Why, people wondered, would a guy who had just earned awards for starring with Sean Penn in an Oscar-winning drama now go to the equivalent of Hollywood’s cheesier minor leagues? Some saw it as an attention grab — though there are far easier and seedier ways to get press than a recurring role on a daytime show — which hardened his resolve “to frame [the role on the show] for myself and have some ownership of it.”
From there, he took a camera on set to document his experiences, including at a special, public taping of an episode at the Museum of Contemporary Art in Los Angeles. Between a plot that featured the character Franco’s artistic re-creation of the show’s usual hospital set and fans of the show doubling as extras in the episode, it was multi-layered even before Franco filmed behind the scenes.
“We wanted our own, basically f#@*ed-up version,” he laughs, though he admits he didn’t know how that f#@*ed-up version would take shape.

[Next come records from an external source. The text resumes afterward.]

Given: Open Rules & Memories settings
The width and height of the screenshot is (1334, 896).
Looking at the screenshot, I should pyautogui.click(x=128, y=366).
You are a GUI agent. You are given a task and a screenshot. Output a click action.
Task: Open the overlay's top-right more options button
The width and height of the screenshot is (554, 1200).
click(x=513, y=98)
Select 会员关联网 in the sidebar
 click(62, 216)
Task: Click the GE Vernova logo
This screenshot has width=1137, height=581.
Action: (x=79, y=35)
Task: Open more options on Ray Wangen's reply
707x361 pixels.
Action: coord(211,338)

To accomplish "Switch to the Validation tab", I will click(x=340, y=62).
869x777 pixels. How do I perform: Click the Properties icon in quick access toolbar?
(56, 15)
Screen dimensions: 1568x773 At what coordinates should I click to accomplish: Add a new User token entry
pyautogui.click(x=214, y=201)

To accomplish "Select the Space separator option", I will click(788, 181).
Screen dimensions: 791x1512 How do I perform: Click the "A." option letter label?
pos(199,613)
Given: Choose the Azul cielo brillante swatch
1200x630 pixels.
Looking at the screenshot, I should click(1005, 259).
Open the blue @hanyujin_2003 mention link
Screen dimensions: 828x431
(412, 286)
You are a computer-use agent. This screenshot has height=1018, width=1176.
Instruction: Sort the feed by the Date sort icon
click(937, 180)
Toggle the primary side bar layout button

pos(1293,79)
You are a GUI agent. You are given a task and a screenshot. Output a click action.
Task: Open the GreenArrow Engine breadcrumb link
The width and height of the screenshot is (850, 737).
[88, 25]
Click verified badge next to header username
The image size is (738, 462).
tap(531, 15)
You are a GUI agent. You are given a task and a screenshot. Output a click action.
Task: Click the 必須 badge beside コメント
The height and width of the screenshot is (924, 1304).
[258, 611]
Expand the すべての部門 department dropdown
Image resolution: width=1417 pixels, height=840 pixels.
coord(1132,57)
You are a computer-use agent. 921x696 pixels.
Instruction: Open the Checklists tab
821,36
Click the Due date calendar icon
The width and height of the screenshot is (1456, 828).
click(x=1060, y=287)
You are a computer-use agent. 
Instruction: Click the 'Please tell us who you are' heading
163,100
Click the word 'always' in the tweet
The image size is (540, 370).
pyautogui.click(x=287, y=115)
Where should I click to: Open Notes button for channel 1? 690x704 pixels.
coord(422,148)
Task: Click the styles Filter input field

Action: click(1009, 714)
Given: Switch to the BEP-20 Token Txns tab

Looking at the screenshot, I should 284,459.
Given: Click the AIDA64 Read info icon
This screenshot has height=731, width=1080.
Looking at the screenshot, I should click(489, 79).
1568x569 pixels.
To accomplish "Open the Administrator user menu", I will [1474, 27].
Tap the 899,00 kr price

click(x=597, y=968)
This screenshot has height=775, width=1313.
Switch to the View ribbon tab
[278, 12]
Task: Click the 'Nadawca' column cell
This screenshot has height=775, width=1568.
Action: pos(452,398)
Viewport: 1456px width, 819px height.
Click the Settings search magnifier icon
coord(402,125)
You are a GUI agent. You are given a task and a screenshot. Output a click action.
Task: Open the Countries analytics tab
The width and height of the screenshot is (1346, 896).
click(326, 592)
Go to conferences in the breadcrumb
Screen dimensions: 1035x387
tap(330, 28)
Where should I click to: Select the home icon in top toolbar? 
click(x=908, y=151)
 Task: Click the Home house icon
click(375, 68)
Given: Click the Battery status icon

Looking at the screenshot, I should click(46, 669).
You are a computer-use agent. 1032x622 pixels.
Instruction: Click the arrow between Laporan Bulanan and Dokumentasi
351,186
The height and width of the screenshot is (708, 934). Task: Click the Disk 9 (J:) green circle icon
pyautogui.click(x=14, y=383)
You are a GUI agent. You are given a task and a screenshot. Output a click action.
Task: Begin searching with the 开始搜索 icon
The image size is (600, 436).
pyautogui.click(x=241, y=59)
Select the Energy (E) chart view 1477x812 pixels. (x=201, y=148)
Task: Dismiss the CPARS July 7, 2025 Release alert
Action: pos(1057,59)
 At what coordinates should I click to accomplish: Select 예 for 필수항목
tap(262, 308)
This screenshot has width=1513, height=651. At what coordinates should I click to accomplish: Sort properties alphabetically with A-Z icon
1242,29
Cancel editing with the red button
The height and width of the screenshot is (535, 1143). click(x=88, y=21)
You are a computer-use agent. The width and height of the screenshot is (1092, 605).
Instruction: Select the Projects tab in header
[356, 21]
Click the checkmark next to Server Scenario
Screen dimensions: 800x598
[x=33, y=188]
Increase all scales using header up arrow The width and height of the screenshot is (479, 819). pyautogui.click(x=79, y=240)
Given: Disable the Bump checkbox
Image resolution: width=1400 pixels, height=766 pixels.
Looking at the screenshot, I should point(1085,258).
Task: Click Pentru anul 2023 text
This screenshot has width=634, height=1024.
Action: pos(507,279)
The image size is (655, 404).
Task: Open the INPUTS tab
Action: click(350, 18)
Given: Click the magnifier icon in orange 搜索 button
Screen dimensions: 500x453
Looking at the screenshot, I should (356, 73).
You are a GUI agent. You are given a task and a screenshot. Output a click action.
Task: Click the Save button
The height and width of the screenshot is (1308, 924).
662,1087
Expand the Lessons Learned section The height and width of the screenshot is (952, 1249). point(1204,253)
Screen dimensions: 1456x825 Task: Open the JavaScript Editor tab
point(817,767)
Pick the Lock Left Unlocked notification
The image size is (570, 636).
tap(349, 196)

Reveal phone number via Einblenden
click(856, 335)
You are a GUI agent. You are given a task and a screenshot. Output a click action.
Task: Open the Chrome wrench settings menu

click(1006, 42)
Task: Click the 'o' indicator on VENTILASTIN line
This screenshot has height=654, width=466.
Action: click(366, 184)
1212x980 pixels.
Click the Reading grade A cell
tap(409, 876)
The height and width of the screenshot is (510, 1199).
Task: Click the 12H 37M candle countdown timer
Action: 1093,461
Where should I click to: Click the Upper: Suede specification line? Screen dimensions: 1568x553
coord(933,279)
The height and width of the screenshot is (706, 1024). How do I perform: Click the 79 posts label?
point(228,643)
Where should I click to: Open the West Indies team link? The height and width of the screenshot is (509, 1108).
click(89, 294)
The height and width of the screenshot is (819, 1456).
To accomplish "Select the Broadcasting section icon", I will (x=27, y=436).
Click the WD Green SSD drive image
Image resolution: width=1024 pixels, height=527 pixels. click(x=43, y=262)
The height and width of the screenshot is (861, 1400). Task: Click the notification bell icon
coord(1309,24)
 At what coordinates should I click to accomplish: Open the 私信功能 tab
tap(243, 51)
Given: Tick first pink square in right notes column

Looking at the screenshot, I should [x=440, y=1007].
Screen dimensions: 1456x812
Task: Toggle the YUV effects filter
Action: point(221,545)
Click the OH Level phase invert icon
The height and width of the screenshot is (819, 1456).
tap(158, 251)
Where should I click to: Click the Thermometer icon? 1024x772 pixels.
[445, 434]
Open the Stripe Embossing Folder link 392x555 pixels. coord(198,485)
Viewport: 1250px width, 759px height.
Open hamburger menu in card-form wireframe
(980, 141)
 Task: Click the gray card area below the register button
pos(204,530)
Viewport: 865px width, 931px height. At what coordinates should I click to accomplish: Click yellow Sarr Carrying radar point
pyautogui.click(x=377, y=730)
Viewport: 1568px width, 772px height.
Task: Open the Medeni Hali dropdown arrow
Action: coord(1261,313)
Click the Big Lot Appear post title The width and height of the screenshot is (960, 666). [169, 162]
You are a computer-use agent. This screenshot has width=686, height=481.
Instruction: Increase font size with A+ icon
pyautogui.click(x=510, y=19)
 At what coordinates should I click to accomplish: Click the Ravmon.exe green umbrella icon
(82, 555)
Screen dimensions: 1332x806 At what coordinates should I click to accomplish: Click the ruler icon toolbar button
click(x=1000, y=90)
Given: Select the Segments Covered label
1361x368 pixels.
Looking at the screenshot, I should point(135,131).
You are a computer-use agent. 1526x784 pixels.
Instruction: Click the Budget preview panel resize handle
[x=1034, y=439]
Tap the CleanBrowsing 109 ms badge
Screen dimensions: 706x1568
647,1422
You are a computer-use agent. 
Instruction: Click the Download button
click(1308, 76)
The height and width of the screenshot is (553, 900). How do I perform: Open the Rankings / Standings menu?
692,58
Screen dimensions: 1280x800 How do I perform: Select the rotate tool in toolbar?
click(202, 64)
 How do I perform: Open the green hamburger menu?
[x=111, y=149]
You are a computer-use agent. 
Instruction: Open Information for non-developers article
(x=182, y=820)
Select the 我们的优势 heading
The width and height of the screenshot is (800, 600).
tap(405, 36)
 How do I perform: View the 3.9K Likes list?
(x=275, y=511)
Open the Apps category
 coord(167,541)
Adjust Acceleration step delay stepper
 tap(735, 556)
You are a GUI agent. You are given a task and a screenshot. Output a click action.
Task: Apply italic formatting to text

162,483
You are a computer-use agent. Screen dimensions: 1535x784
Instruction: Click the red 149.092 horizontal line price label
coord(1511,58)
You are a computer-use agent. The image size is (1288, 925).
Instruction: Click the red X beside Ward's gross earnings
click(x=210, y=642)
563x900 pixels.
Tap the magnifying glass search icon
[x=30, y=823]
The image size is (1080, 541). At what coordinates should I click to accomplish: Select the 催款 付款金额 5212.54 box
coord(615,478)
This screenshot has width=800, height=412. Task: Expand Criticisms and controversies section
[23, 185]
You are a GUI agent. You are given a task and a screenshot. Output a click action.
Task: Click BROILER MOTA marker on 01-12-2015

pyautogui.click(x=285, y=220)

** Don’t kill him, he knows where the baby is **
In many ways, that’s the point: the film serves in part as a sort of notice that, yes, Franco is well aware that his forays into writing, cross-country degree collection, art, experimental filmmaking and celebrity-challenging sometimes leave people scratching their heads — and often outwardly cynical about his motives. Here, he gets to wink at those critics, even though his initial acting in “General Hospital” was as straightforward as the sometimes ludicrous story line allowed.
It’s a sly response to the sort of bizarre myth that has grown around him. Among other critical missives, he refers to a 2010 New York Magazine piece by Sam Anderson that asked “Is James Franco for Real?” and served as a kind of national damnation by inquiry, casting him as equal parts myth, savant and snake oil salesman in its examination of his literary, artistic and academic pursuits.
[From Hollywood Reporter]
That reference to a “snake oil salesman” really sums up my feelings on Franco these days. For awhile, he was amusing enough while bucking the system, but now it’s just annoying to hear him prattle on about how smart and educated he is due to simultaneously pursuing three different graduate degrees (while not attending class) and starring in Blockbuster movies (while talking them down but willingly accepting the paychecks). Here’s that “GH” clip of the death of the “Franco” character:
As for the “GH” clip, I don’t know what to think about Franco’s “artistic” intentions, but he is one lousy actor when it comes to soap operas. Granted that such programming doesn’t call for Oscar-caliber performances, but Franco is espcially bad as serial killer “Franco.” He’s obviously attempting to be a vaudeville villain but is failing miserably. Here’s an actual question — is “General Hospital” always this terrible? I’m not big into soaps but am familiar enough with “Y&R” to the point where I can tune in quarterly and easily catch up on the storyline and the bed-swapping between characters. The “Y&R” acting isn’t great, but they get the job done, so is “GH” always this bad, or is just Franco’s presence?
Well at least “GH” fans can rest assured that “Franco” won’t be returning anytime soon. Or at least, he shouldn’t return anytime soon. One never knows with soap operas.